NICE-SLAM replaces the monolithic MLP with a hierarchical feature grid. Three voxel grids at coarse, mid, and fine resolutions store local geometric features, and a small shared decoder MLP turns trilinearly interpolated features into occupancy and color. Because each observation only updates the small subset of grid cells visible from the current camera pose, the system avoids the global forgetting of iMAP and scales to multi-room indoor environments while keeping runtime roughly constant in scene size. Pre-trained geometric priors on the decoder MLPs let the model fill in unobserved regions plausibly, yielding completed reconstructions even from sparse views.

• [Recorded data]
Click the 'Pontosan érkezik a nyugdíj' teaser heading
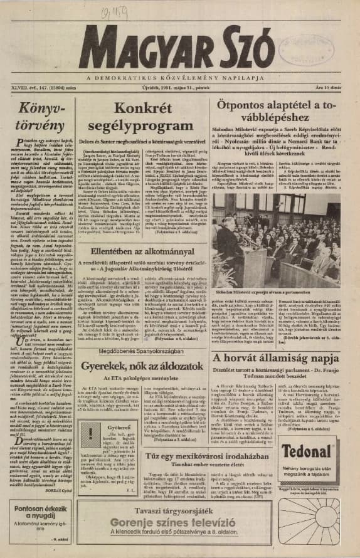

• [What to produce] Write the next portion of the passage on NICE-SLAM, picking up after its last sentence. The listing plays no part here.

• [Output for this exercise]
The mapping and tracking threads are decoupled and run alternately: mapping fixes the camera pose and updates the scene grids on a sliding window of keyframes; tracking fixes the scene and refines the latest camera pose by minimizing the same RGB-D photometric and geometric losses. On five challenging datasets including Replica, ScanNet, and TUM-RGBD the system achieves competitive mapping and tracking accuracy versus iMAP and classical TSDF-fusion baselines, while producing significantly more detailed reconstructions on large scenes.
NICE-SLAM became the reference architecture for the wave of neural- implicit SLAM follow-ups (Vox-Fusion, Co-SLAM, Point-SLAM) and is the counterpart to DROID-SLAM (Teed and Deng, 2021) within this corpus — both attack online SLAM with neural representations but from opposite ends of the explicit-implicit spectrum.